Table of Contents
Algebraic Expressions
It is an expression involving constant, variable and some operations like addition, multiplication etc.
Variable
Variable is an unknown number which could have a different numerical value. It is called Variable as it can vary.
It is represented by different letters like x, y, a, b etc.
Equation
An equation is a condition on a variable. It says that two expressions are equal.
Important Points Related to the Equation
- One of the expressions must have a variable.
- LHS of the equation is equal to the RHS of the equation.
- An expression does not have equality sign but an equation always has an equality sign.
- If we interchange the position of the expression from LHS to RHS or vice versa, the equation remains the same.
5x + 7 = 2
2 = 5x + 7
Both the above equations are same.
How to form equations using statements?
1. The sum of four times of x and 12 is equal to 35.
4x + 12 = 35
2. Half of a number is 3 more than 8.
Balanced Equation
When the LHS = RHS of an equation, then it is said to be a balanced equation.
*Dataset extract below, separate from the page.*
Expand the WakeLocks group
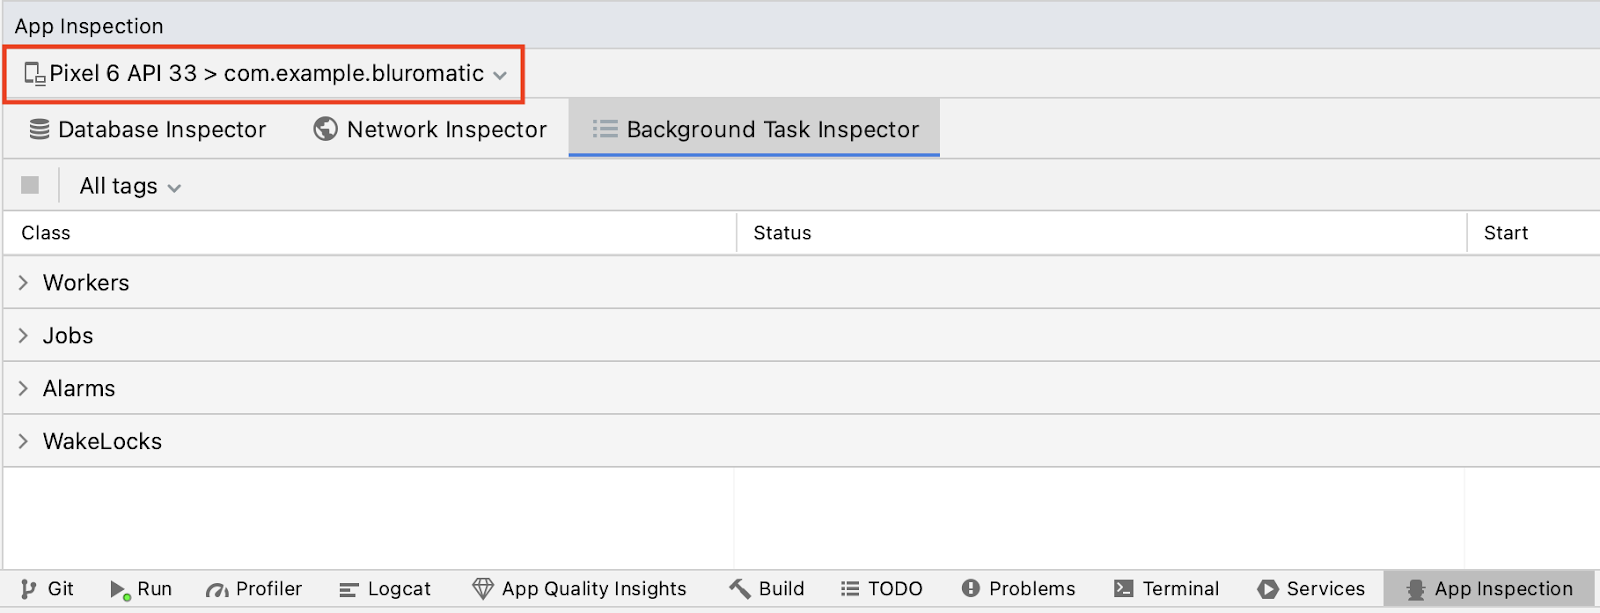This screenshot has width=1600, height=613. (23, 442)
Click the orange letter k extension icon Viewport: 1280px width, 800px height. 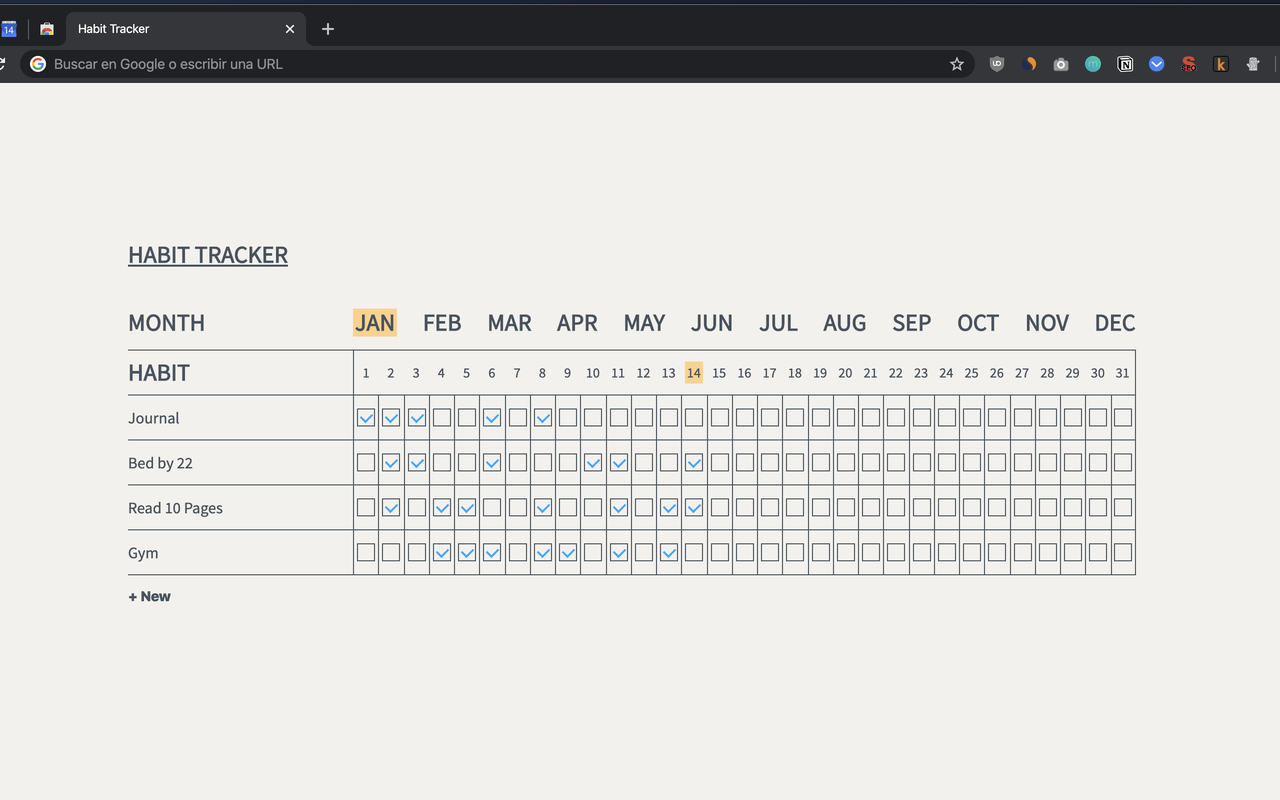(x=1221, y=64)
1. If we add the same number to both the sides.
We can add the same number on both the sides of a balanced equation, the equation will remain the same.
12 – 8 = 3 + 1
If we add 3 to both the sides,
12 – 8 + 3 = 7
3 + 1 + 3 = 7
LHS = RHS
2. If we subtract the same number from both sides.
We can subtract the same number from both the sides of a balanced equation, the equation will remain the same.
12 – 8 = 3 + 1
If we subtract 3 from both the sides,
12 – 8 – 3 = 1
3 + 1 -3 = 1
LHS = RHS
3. If we multiply the same number to both the sides.
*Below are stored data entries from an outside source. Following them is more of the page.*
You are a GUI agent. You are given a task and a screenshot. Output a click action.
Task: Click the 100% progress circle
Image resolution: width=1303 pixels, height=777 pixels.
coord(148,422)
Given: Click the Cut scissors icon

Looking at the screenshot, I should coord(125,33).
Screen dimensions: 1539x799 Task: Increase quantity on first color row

We can multiply the same number on both the sides of a balanced equation, the equation will remain the same.
12 – 8 = 3 + 1
If we multiply 3 to both the sides,
(12 – 8) × 3 = 36 – 24 = 12
(3 + 1) × 3 = 9 + 3 = 12
LHS = RHS
4. If we divide the same number from both sides.
We can divide the same number from both the sides of a balanced equation, the equation will remain the same.
12 – 8 = 3 + 1
If we divide both the sides by 2,
(12 – 8) ÷ 2 = 4 ÷ 2 = 2
(3 + 1) ÷ 2 = 4 ÷ 2 = 2
LHS = RHS
The Solution of an Equation
Any value of the variable which satisfies the equation is the solution of the equation.
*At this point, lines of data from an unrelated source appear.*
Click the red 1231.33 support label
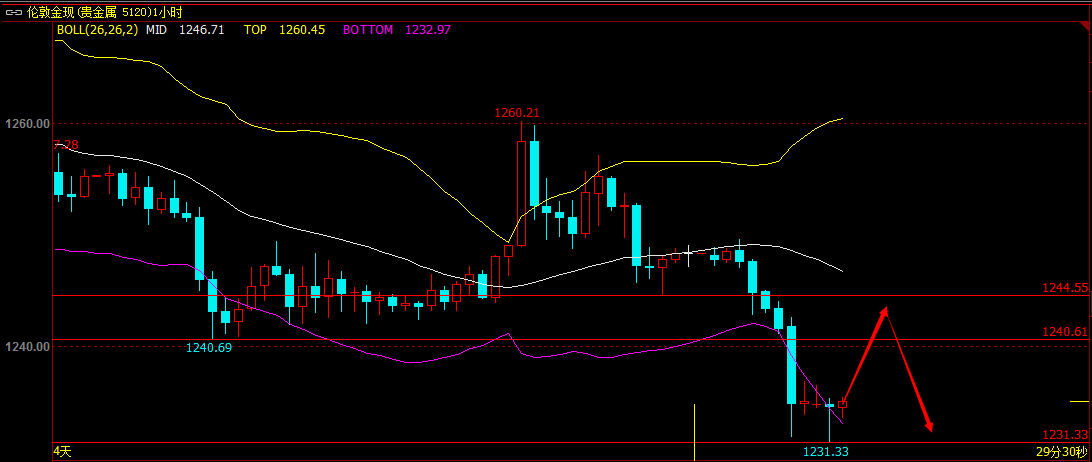1092x462 pixels. [1064, 435]
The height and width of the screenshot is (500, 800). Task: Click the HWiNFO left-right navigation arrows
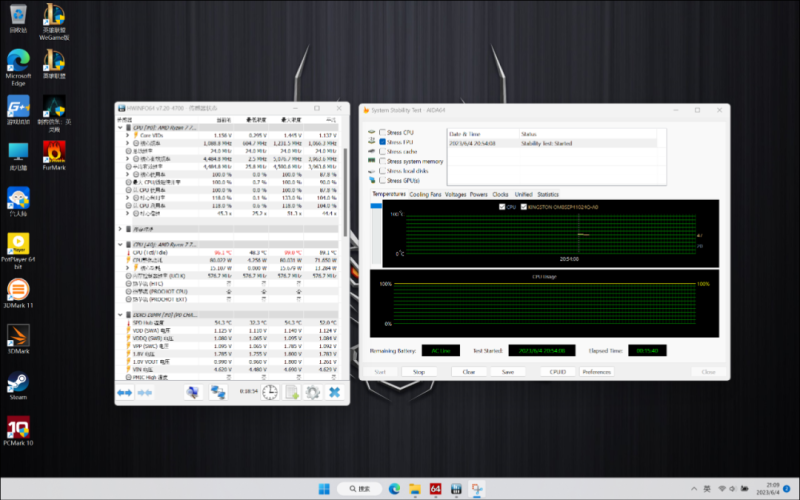[125, 393]
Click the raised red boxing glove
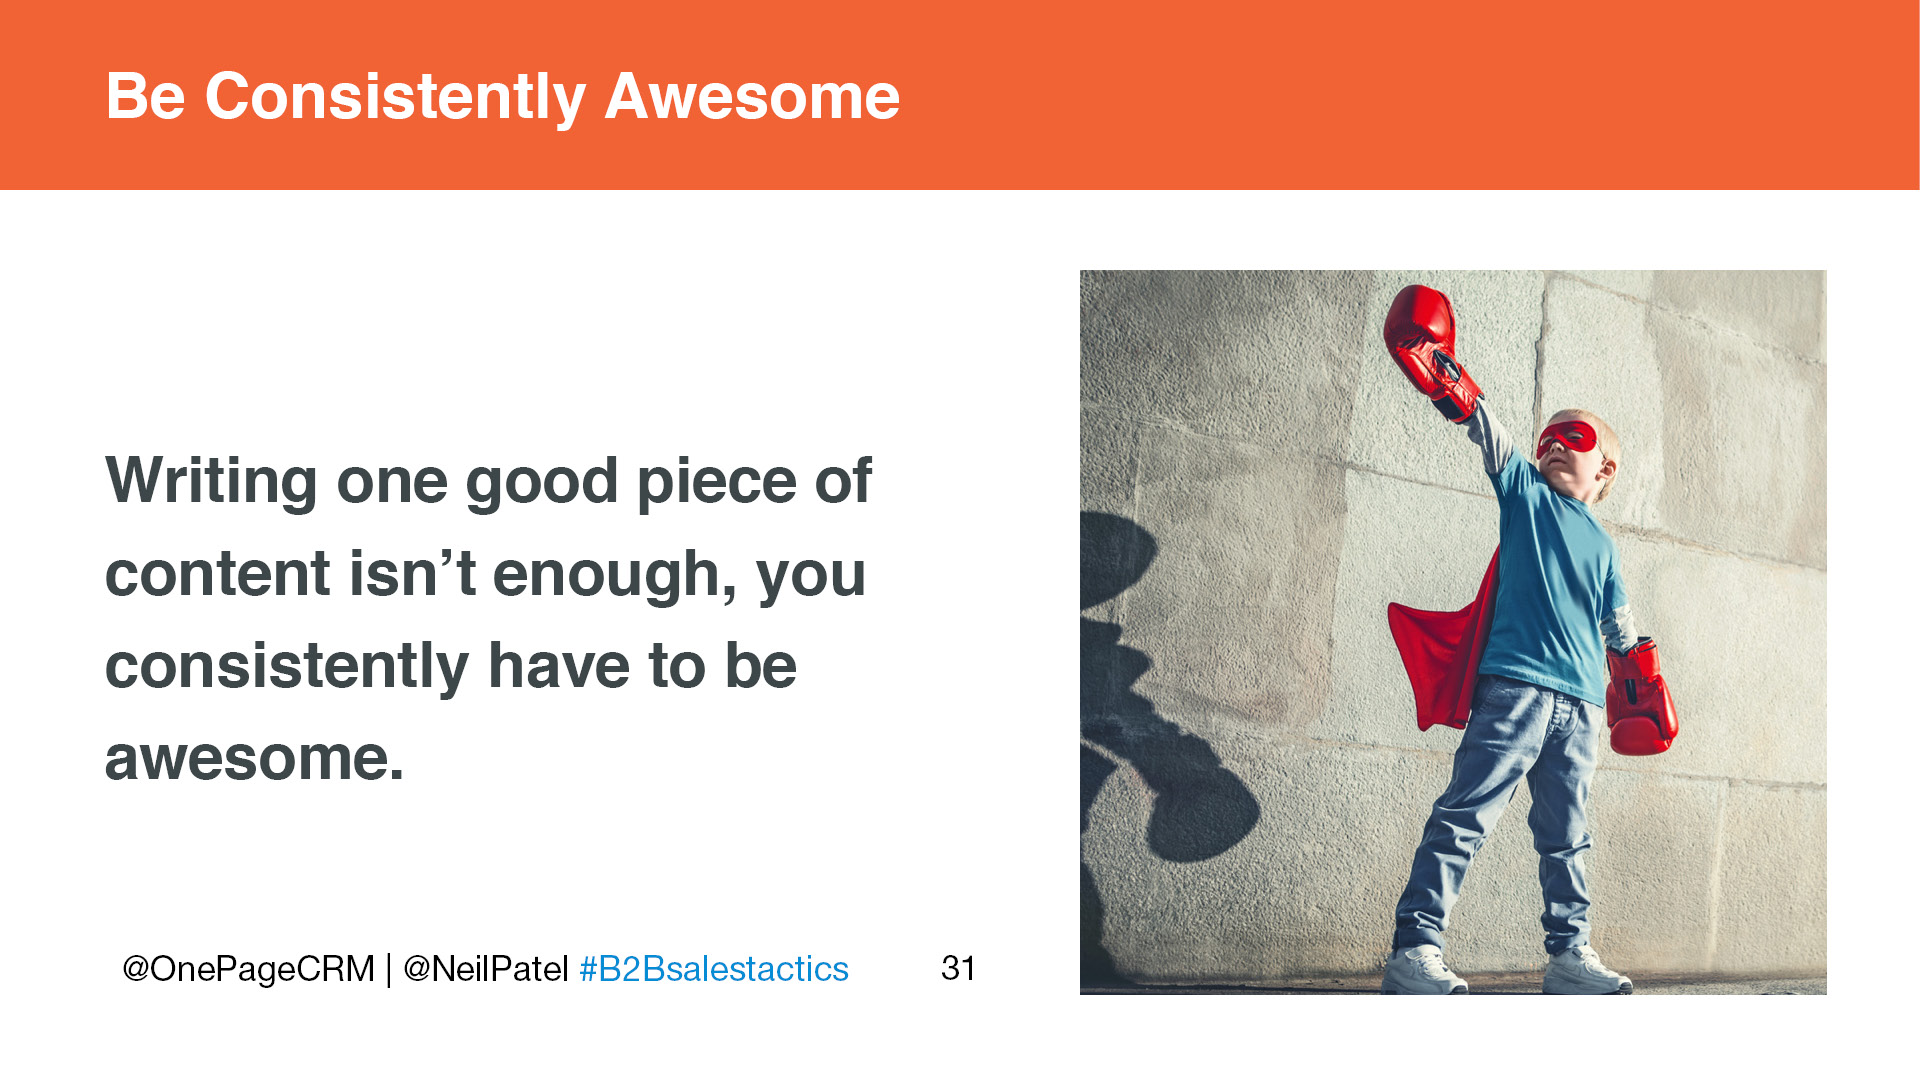The width and height of the screenshot is (1920, 1080). tap(1430, 350)
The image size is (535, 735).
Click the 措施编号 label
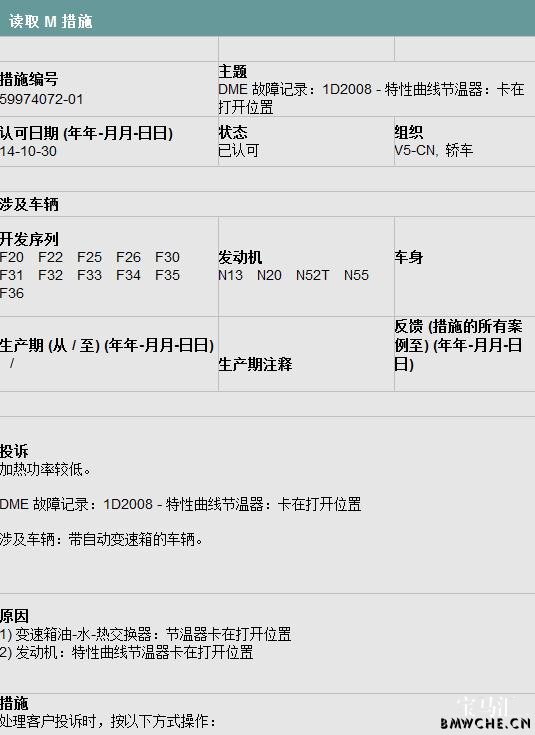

There are two methods to solve an equation
1. By adding or subtracting the same number to both the sides of the equation as we have above seen that the equation will remain the same.
Example: 1
x + 11 = 35
Solution:
Subtract 11 from both the sides.
x + 11 – 11 = 35 – 11
x = 24
Here, x = 24 is the solution of the given equation.
Example: 2
25y = 125
Solution:
Divide both the sides by 25.
y = 5
1. Transposing Method
In this method, we transpose the numbers from one side of the equation to the other side so that all the terms with variable come on one side and all the constants come on another side.
While transposing the numbers the sign of the terms will get changed. i.e. Negative will become positive and positive will become negative.
Example
x + 11 = 35
Solution
Now we will transfer 11 from LHS to RHS and its sign will get reversed.
x = 35 – 11
x = 24
From a Solution to the Equation
As we solve the equation to get the solution, we can get the equation also if we have the solution.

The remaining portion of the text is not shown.